The size of the Betti table of Binomial Edge Ideals
Antonino Ficarra, Emanuele Sgroi
TL;DR
This work classifies the possible sizes of Betti tables for binomial edge ideals $J_G$ of graphs on $n$ non-isolated vertices by determining the set $\mathrm{pdreg}(n)$ of all pairs $(\mathrm{proj\,dim}(J_G),\mathrm{reg}(J_G))$. It develops universal bounds and then builds a comprehensive catalogue of special graph classes (joins, cones, decomposable graphs, and $D_5$-type graphs) to realize a wide range of pairs, using induction on $n$ to extend from small graphs.
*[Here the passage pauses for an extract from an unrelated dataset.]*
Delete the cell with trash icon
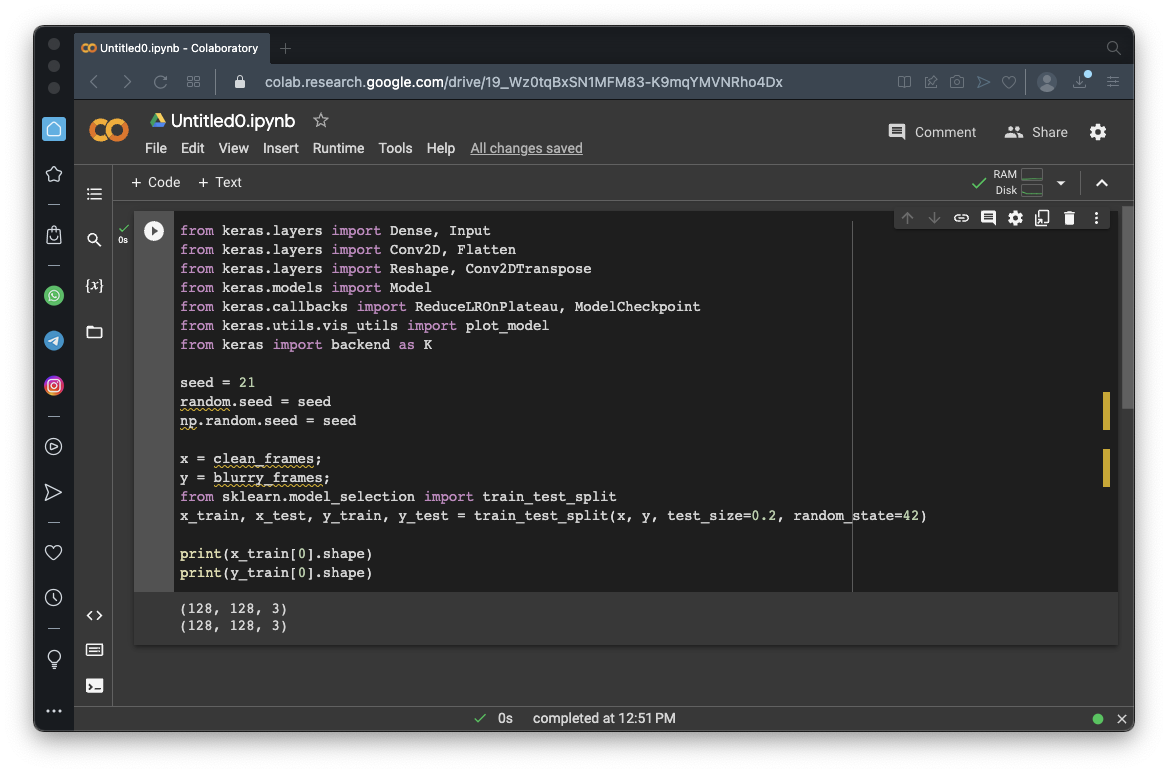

The main result provides an explicit description of $\mathrm{pdreg}(n)$ for all $n\ge 3$, with an exceptional set $A_n$ corresponding to reg=$n-1$ that remains partly unresolved, complemented by conjectures and computational evidence. Overall, the paper maps the full landscape of Betti-table sizes for binomial edge ideals, enabling precise predictions of homological invariants from graph structure and guiding further study of the reg=$n-1$ boundary.
Abstract
Let $G$ be a finite simple graph on $n$ non-isolated vertices, and let $J_G$ be its binomial edge ideal. We determine almost all pairs $(\text{projdim}(J_G),\text{reg}(J_G))$, where $G$ ranges over all finite simple graphs on $n$ non-isolated vertices, for any $n$.